Sec14, a yeast phosphatidylinositol/phosphatidylcholine transfer protein, functions at the trans-Golgi membranes. It lacks domains involved in protein-protein or protein-lipid interactions and consists solely of the Sec14 domain; hence, the mechanism underlying Sec14 function at proper sites remains unclear. In this study, we focused on the lipid packing of membranes and evaluated its association with in vitro Sec14 lipid transfer activity. Phospholipid transfer assays using pyrene-labelled phosphatidylcholine suggested that increased membrane curvature as well as the incorporation of phosphatidylethanolamine accelerated the lipid transfer. The quantity of membrane-bound Sec14 significantly increased in these membranes, indicating that "packing defects" of the membranes promote the membrane binding and phospholipid transfer of Sec14. Increased levels of phospholipid unsaturation promoted Sec14-mediated PC transfer, but had little effect on the membrane binding of the protein. Our results demonstrate the possibility that the location and function of Sec14 are regulated by the lipid packing states produced by a translocase activity at the trans-Golgi network.

Urea-Assisted Reconstitution of Discoidal High-Density Lipoprotein.

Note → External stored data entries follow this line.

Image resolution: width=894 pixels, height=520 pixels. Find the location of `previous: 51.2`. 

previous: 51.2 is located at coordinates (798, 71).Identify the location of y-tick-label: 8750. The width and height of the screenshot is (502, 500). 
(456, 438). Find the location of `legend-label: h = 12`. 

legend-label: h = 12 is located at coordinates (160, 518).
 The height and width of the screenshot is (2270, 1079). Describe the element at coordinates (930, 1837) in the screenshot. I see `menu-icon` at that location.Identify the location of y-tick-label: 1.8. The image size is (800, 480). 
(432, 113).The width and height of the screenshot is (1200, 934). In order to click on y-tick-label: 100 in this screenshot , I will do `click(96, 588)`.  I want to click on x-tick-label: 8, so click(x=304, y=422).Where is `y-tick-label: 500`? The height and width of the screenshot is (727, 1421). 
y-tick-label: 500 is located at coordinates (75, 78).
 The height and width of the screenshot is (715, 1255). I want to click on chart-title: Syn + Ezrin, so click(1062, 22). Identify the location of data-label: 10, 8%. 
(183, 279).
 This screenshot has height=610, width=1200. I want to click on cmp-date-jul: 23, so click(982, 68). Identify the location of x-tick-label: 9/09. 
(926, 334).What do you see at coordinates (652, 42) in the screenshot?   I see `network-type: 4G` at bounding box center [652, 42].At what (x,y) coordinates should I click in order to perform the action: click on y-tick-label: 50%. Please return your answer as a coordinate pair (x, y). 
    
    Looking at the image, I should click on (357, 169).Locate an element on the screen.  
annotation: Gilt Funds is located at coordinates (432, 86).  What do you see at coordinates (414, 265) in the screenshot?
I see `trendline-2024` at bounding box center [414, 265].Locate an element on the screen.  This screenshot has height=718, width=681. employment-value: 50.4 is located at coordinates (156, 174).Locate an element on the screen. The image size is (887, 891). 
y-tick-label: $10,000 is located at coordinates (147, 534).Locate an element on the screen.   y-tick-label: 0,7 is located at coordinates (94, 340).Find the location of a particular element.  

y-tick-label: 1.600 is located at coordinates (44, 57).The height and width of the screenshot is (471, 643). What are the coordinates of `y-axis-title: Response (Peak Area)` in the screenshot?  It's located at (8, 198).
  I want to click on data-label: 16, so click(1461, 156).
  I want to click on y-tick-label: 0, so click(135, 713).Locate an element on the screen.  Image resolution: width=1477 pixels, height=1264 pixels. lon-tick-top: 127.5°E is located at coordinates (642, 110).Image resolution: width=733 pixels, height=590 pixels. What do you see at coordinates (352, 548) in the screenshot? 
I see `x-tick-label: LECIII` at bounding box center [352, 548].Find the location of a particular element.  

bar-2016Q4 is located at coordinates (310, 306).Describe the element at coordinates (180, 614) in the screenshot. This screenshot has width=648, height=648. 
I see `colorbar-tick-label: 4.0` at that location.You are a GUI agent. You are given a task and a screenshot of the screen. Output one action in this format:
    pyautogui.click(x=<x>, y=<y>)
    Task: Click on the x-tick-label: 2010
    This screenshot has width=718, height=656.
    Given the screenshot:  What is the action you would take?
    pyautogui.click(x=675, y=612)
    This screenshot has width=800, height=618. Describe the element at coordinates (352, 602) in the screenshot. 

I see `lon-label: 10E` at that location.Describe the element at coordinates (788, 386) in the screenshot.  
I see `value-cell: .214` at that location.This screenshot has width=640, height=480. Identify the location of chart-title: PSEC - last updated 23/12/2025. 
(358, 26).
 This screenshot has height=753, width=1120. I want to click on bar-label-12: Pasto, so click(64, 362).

High-density lipoprotein (HDL) is a naturally occurring composite of lipids and lipid-binding proteins. The cholate dialysis method, first reported by Jonas in 1969, is the most widely used approach for reconstituting discoidal HDL (dHDL) in test tubes with phospholipids and the most dominant protein, apolipoprotein A-1 (apoA-I). Here, we show that a dHDL-relevant complex can also be prepared by gently mixing 1,2-dimyristoyl-sn-glycero-3-phosphocholine (DMPC) and apoA-I or its mutants in ethanol/H2O solutions containing urea at a concentration of a few molar and then incubating the mixture at the gel-liquid crystalline phase transition temperature in test tubes. Subsequent purification steps involve quick dialysis following size exclusion chromatography. The yields (73 ± 3% and 70 ± 1% protein and DMPC, respectively) of the resulting HDL-like nanoparticles, designated as uHDL, were comparable to the values of 68 ± 9% and 71 ± 12% obtained in the cholate dialysis method. Using apoA-I and two mutants, the key factor in this method was found to be urea at the folded and unfolded transition midpoint concentration. By using this urea-assisted method in the presence of a hydrophobic drug, all-trans-retinoic acid (ATRA), one-step preparation of ATRA-loaded uHDL was also possible. The loading efficiency was comparable to that in the mixing of ATRA and uHDL or dHDL reconstituted by the cholate dialysis method. Atomic force microscopy analysis revealed that uHDL and ATRA-loaded uHDL were discoidal. Our urea-assisted method is an easy and efficient method for reconstituting dHDL and can be utilized to prepare various drug-dHDL complexes.